[Saved data entries]
=== Begin Enclosure ===

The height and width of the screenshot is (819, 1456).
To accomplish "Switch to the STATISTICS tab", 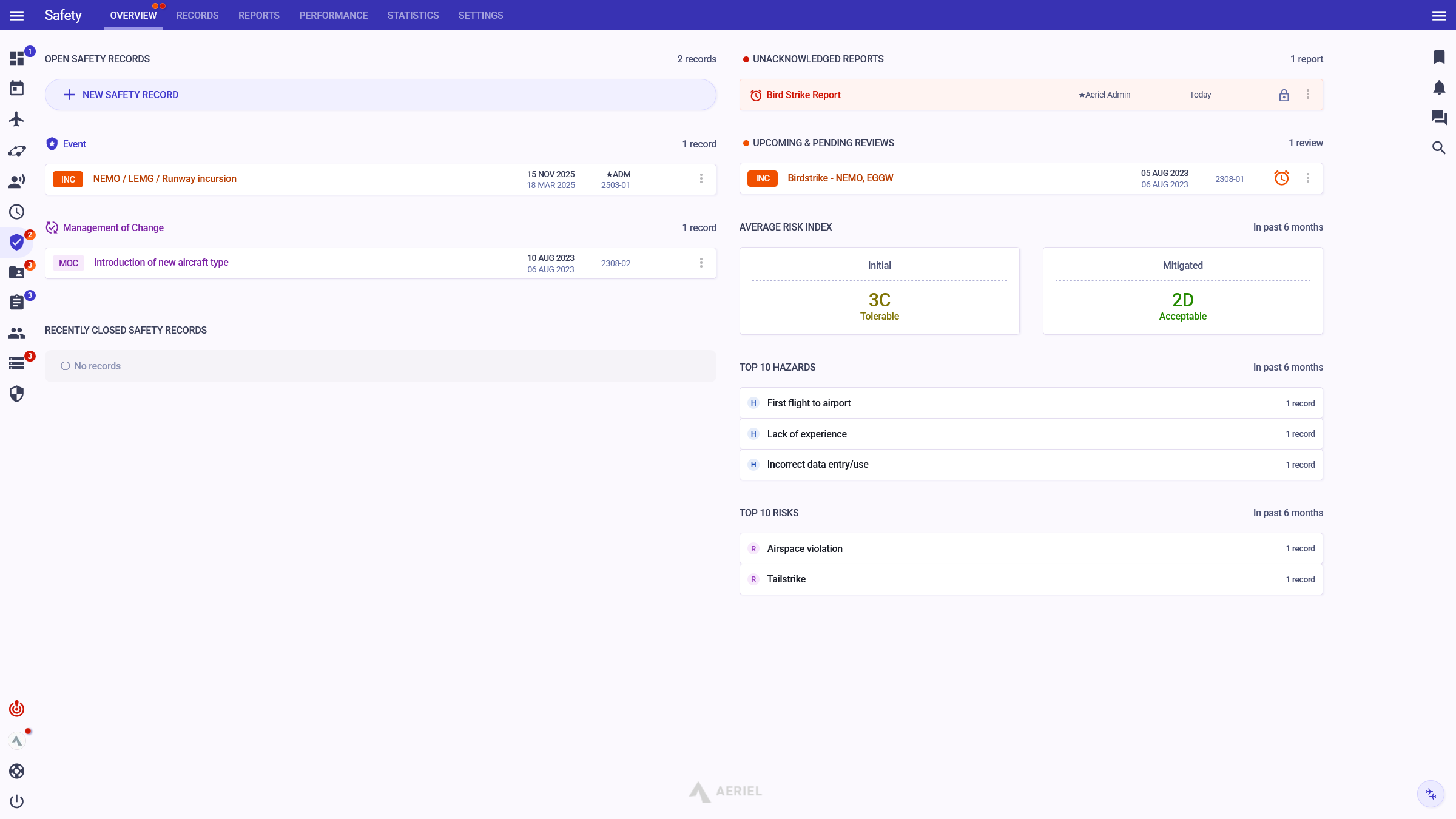I will tap(413, 15).
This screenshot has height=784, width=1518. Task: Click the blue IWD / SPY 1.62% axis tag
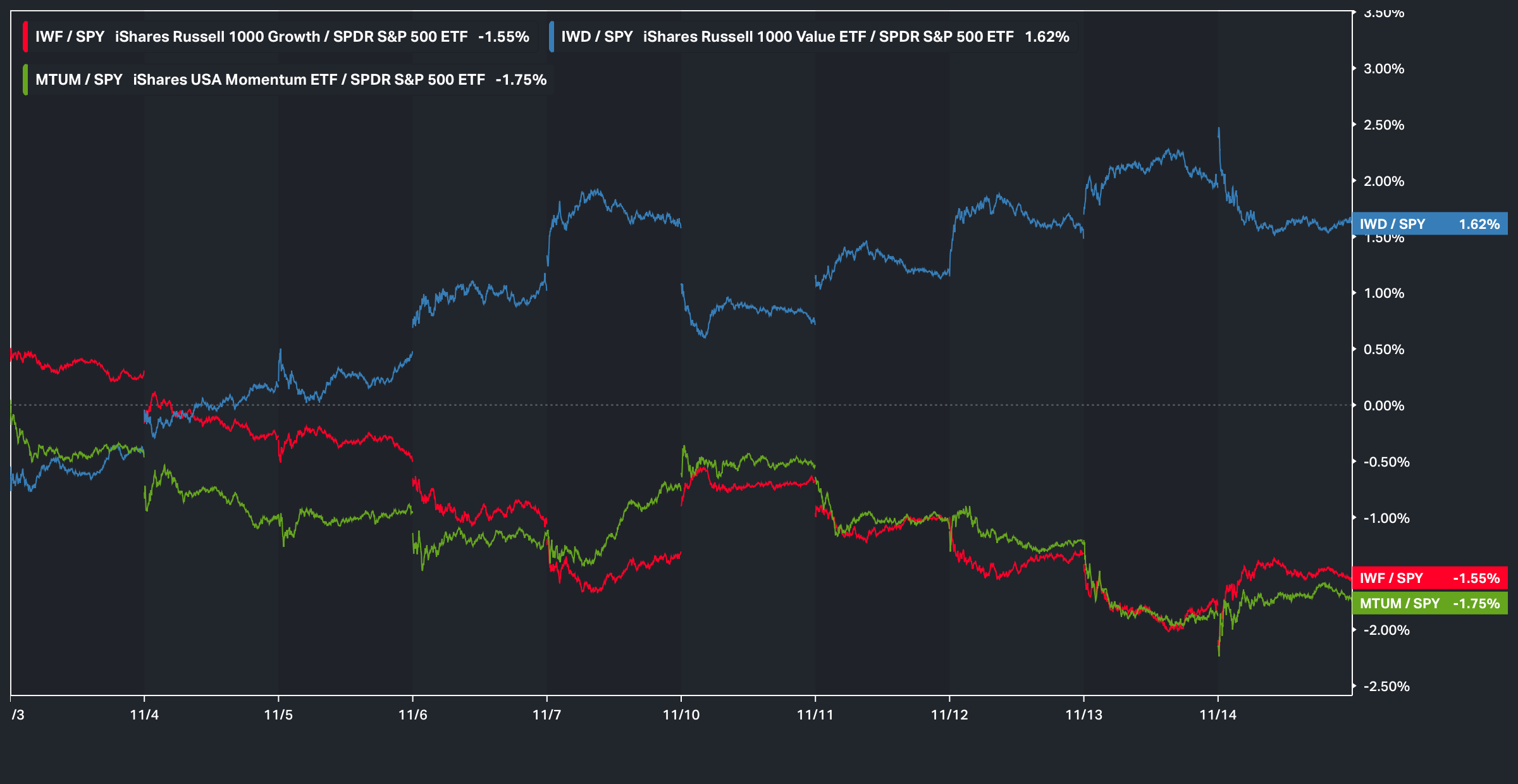[1429, 224]
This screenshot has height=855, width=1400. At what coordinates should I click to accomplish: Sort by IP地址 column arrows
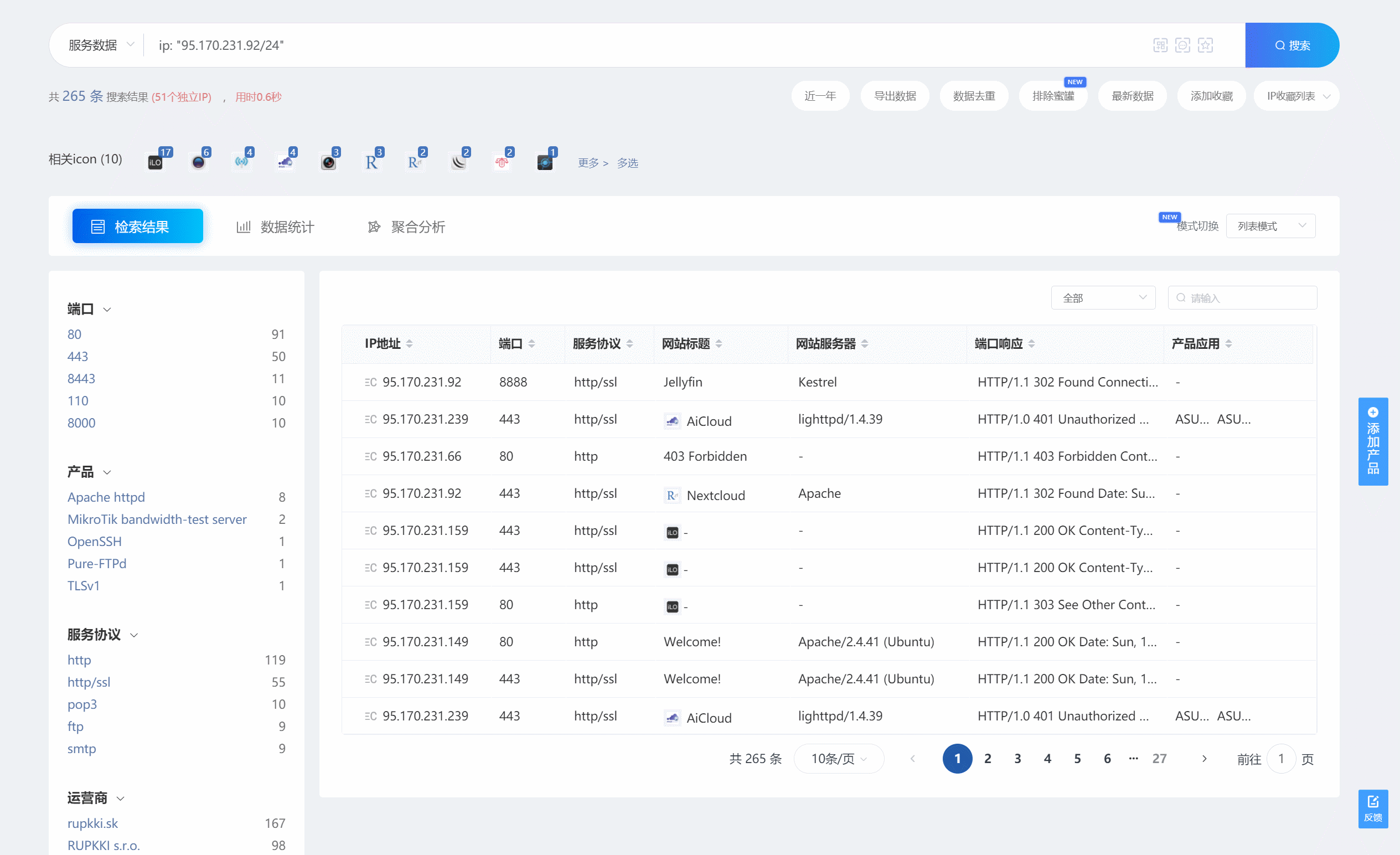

=== End Enclosure ===

**What to work on**: Exactly the lines from the one with "This screenshot has height=784, width=1518." through the end of the records should be written out, and only those. Pictures do not belong in the copy.

**Solution for this task**:
This screenshot has height=784, width=1518. Task: Click the blue IWD / SPY 1.62% axis tag
[1429, 224]
This screenshot has height=855, width=1400. At what coordinates should I click to accomplish: Sort by IP地址 column arrows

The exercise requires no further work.